- TRY IT:
Your task is to retype, exactly, the line containing "This screenshot has width=981, height=626." and every later line through the end of the listing, with pictures omitted.

- DATA SUPPLIED:

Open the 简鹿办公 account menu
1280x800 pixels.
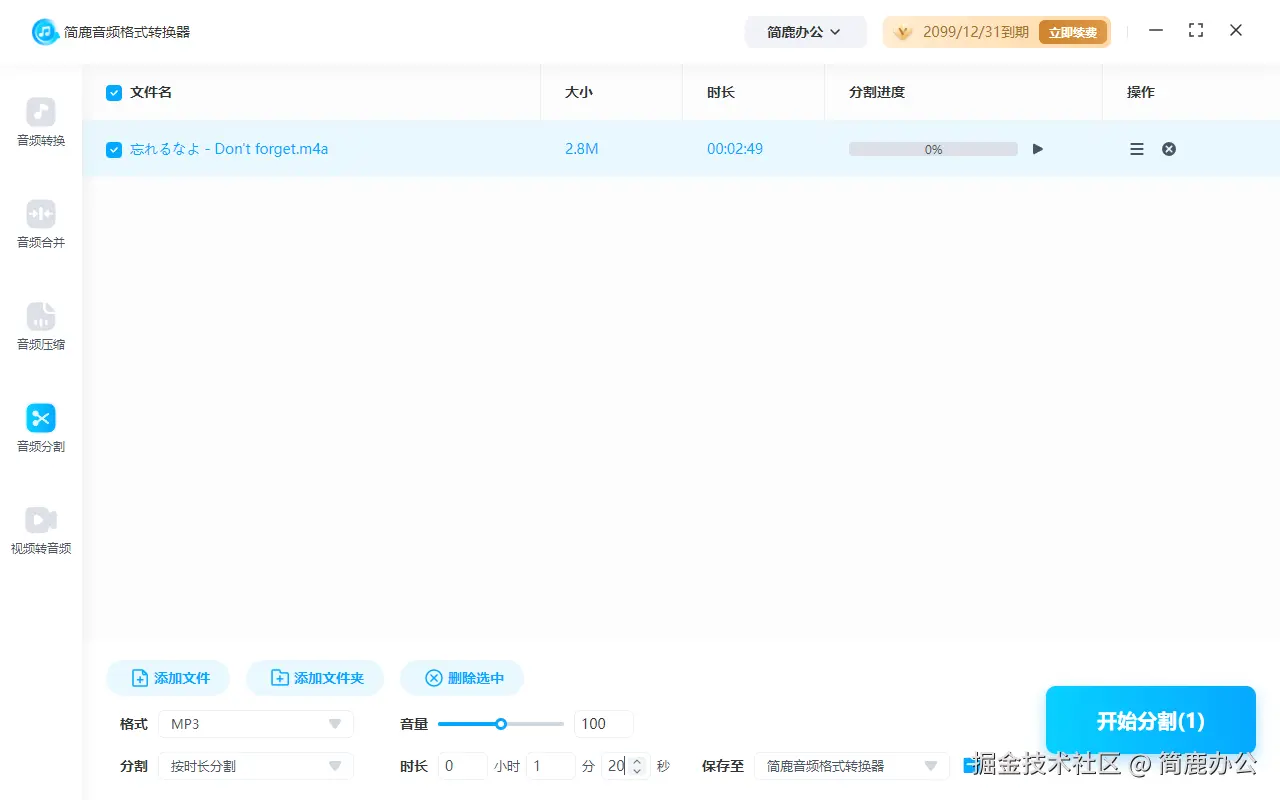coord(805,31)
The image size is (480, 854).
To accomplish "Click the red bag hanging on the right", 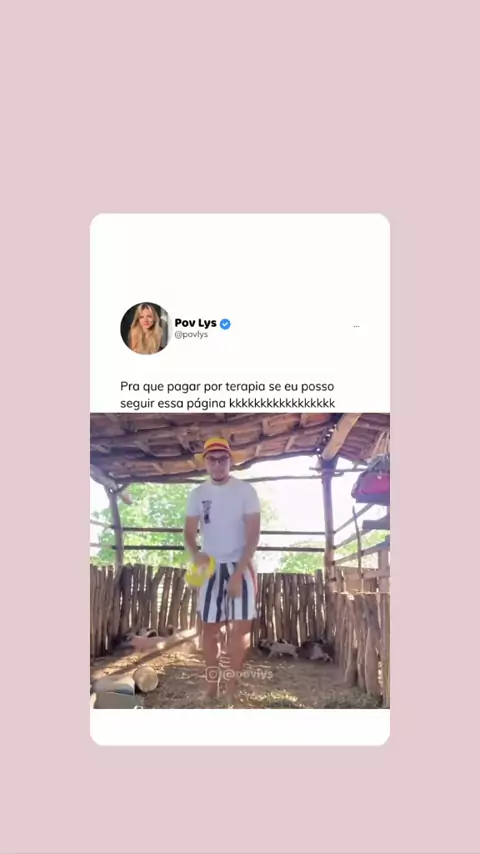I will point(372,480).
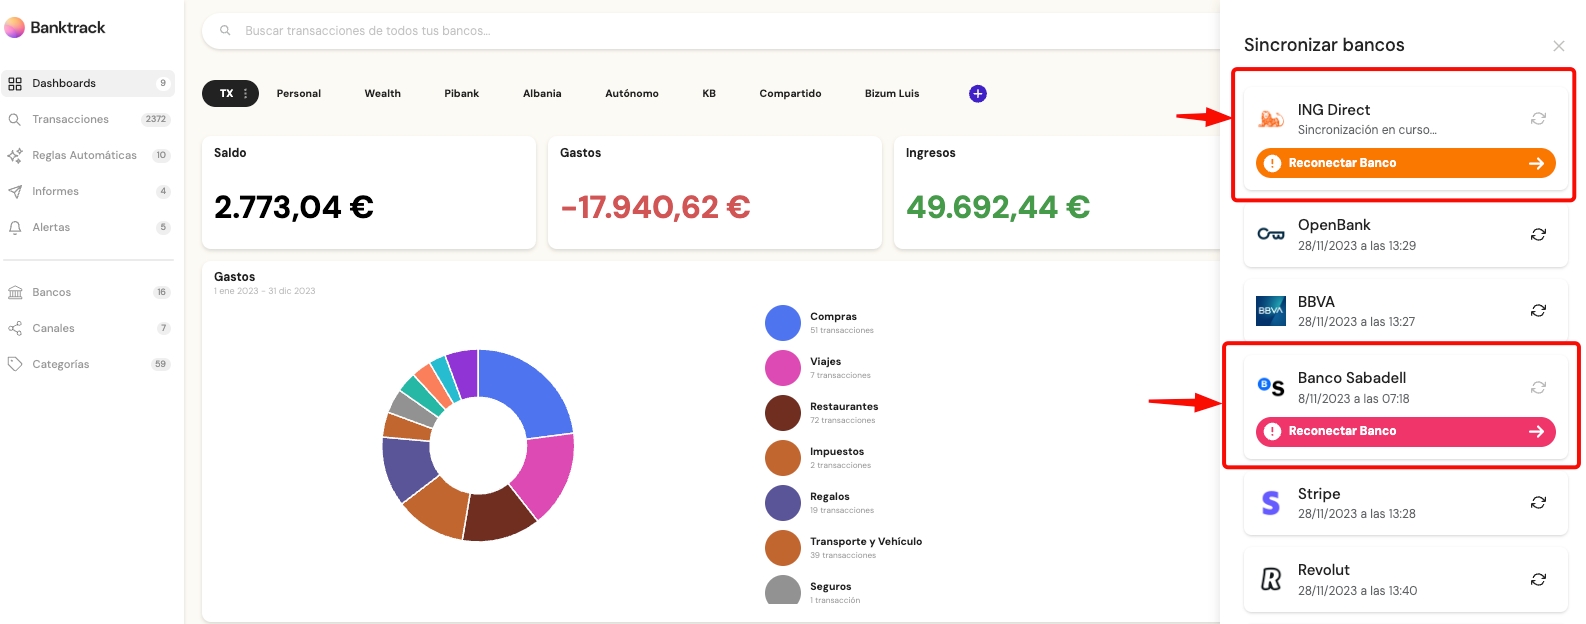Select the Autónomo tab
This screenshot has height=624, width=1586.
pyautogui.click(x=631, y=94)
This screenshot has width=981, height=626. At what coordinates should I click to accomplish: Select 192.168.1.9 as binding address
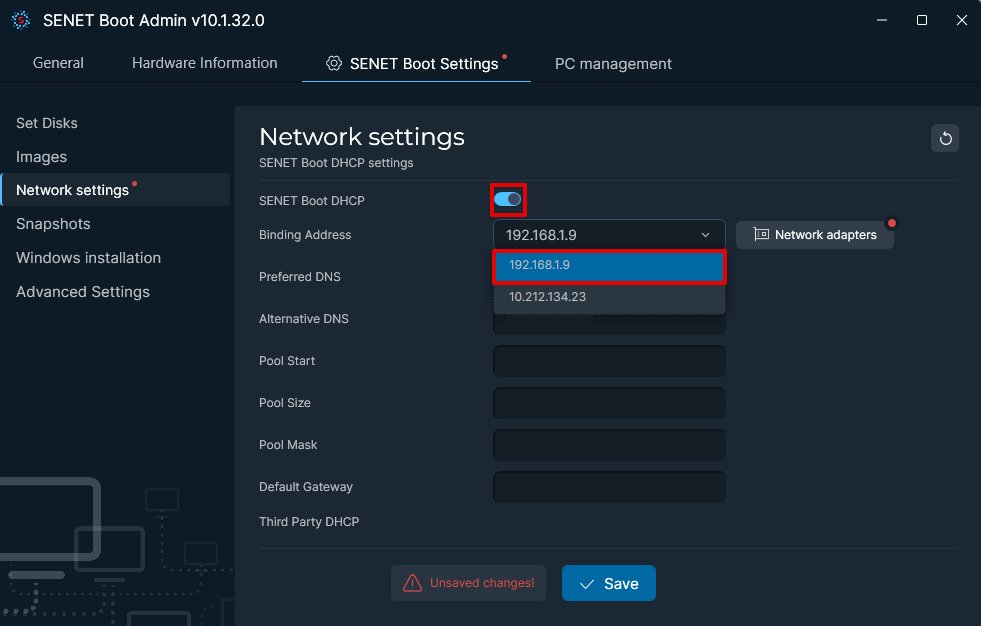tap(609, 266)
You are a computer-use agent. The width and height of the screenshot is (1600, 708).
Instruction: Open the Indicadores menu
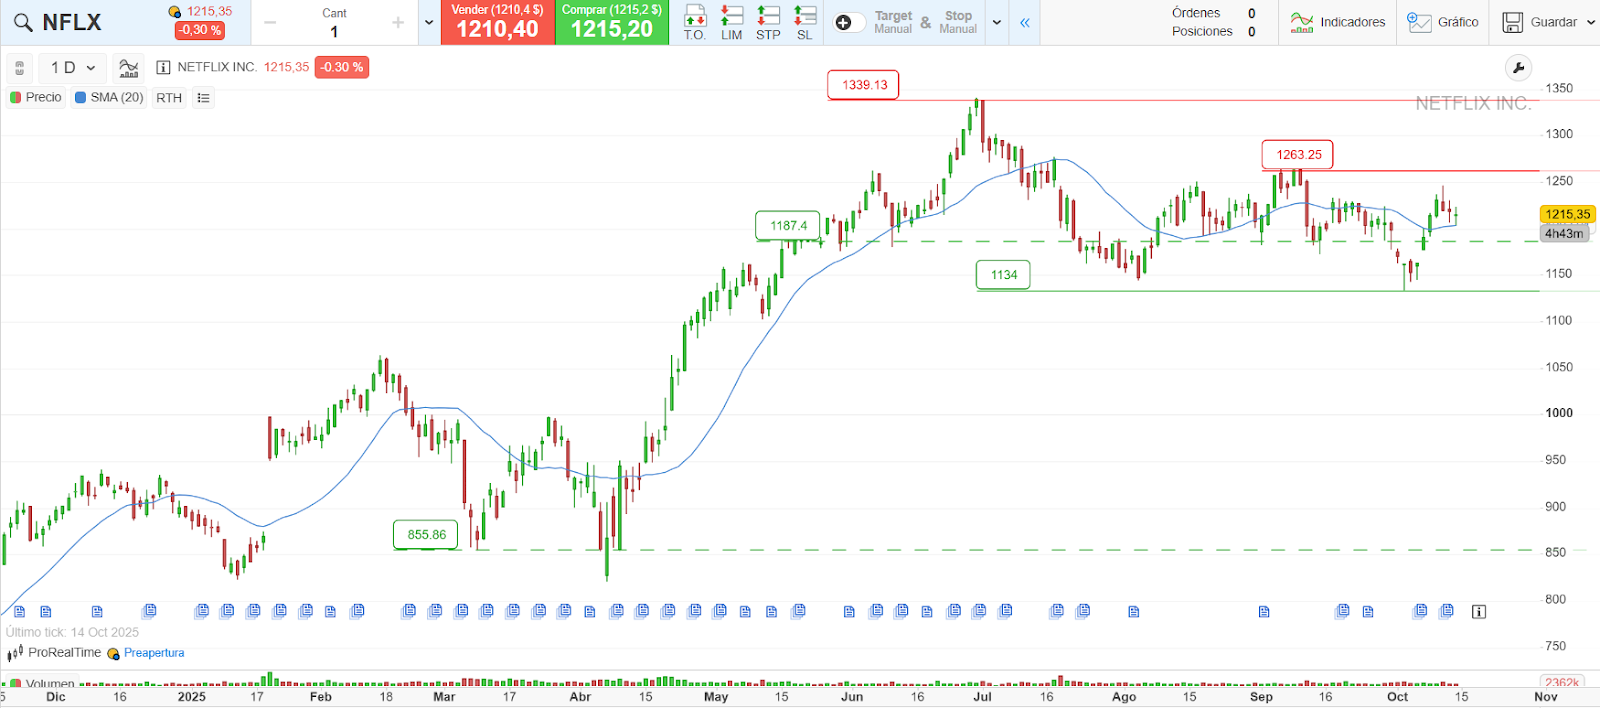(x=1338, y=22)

- YOUR RESPONSE:
This screenshot has width=981, height=626. At what coordinates should I click to accomplish: Select 192.168.1.9 as binding address
tap(609, 266)
You are a computer-use agent. The width and height of the screenshot is (1600, 708).
Instruction: Open the Indicadores menu
(x=1338, y=22)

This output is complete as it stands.